Even his list of music he would listen to from Neil Young, to Hendrix, to Cream, to later Beatles, and Paul Butterfield. And I would add the James Gang! The only element missing was the array of Black Light posters, which may have been specific to our set as Oppy, (aka Mike Oppenheimer), was a talented artist who would make forays into the canyons of NYC to sell his posters, (successfully).
But I digress. The point is how much I love the ocean, how healing it has been for me, and how at the first opportunity I had to be with my daughter at the beach I thrilled just to get her to feel the water. (She was willing but less thrilled as it was a bit cold.)

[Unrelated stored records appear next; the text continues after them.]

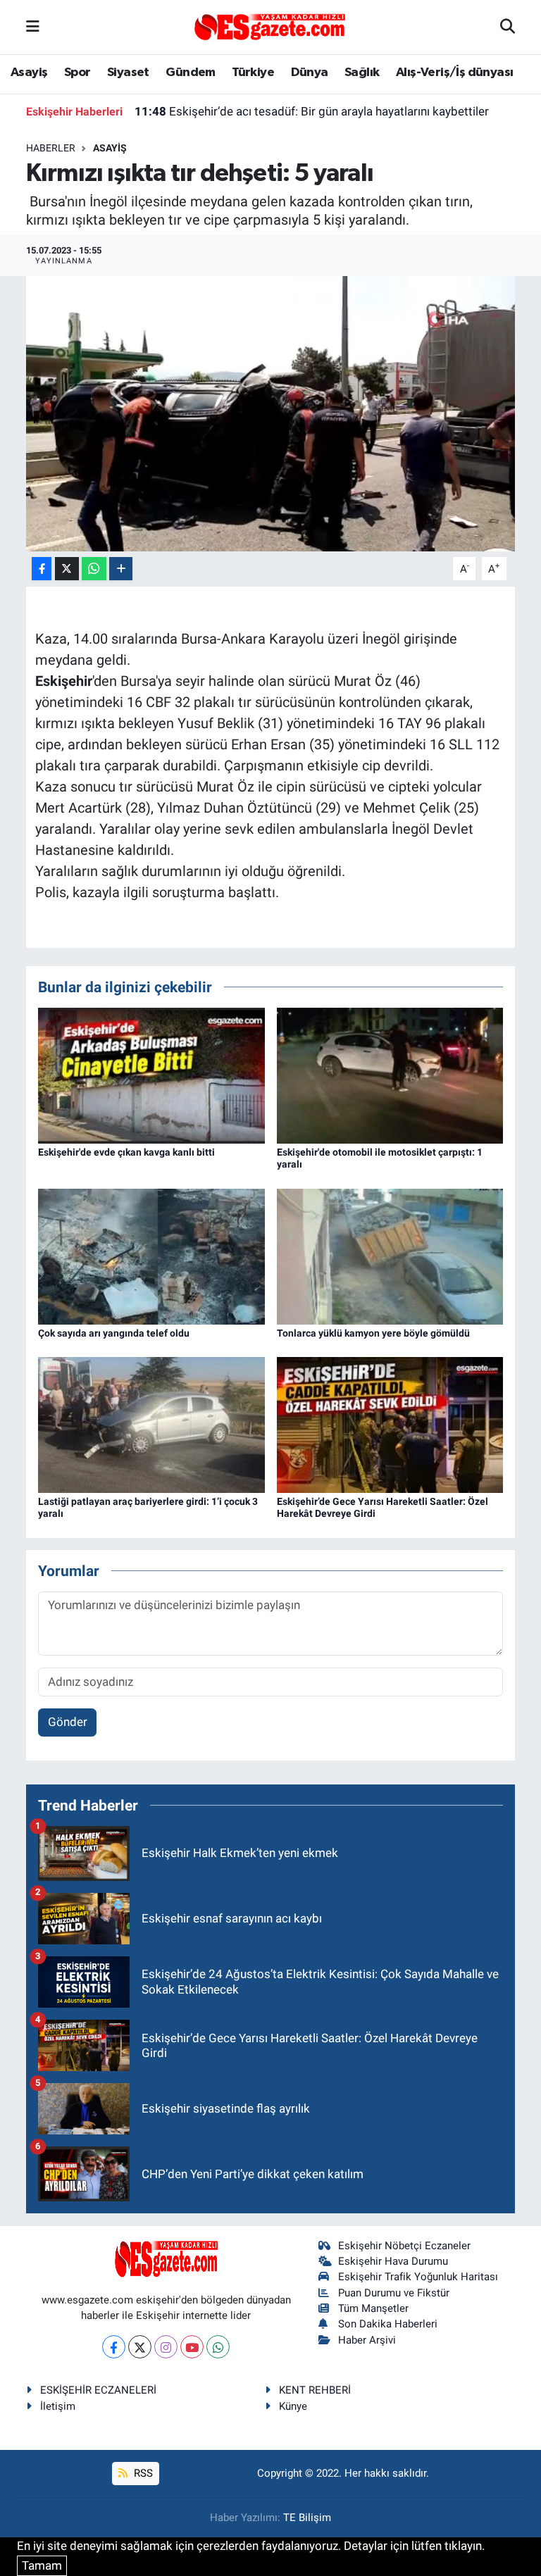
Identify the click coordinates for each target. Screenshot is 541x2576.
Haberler (50, 148)
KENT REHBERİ (315, 2390)
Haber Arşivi (367, 2340)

Now, having moved to a Rhode Island beach town, (The Ocean State!) I think always of this coming summer and being at the ocean with Missy A. (aka Freedom Stark). With that in mind I signed us up for swim lesson at the Y and this past Sunday we had our first Daddy/Daughter time in the pool. I was so happy I could not stop smiling. Not only did she look incredibly happily cute in her bathing suit…
…but she seemed super comfortable in the water and wonderfully trusting of me as I moved through the water with her, coaching her to paddle a little, float on her back, and find her way around the pool. Just rocking back and forth in the water with her established a connection that was both peaceful and electric at the same time. Jen was nearby and yet Missy A. was happy in my arms. For a Dad, with a daughter who spends most of her time with mom, and is rightfully most comfortable and safe in her arms, her contentment with me was both surprising and fulfilling. Surprising in that I thought at some point she would gravitate to mom but did not. Fulfilling emotionally and in many ways spiritually. I felt not just “my” connection with my daughter but also that she knew (somehow!) that I was in my element and that I was happy and that she was safe with me. In fact Jen, my ever intuitive wife insisted that I be the one in the pool with her knowing the above would come to pass.
I can’t wait to be back in the pool with her, and although there is a lot more winter to go, I am already excited about our family’s first days at the beach this summer….mmmm..make that this spring!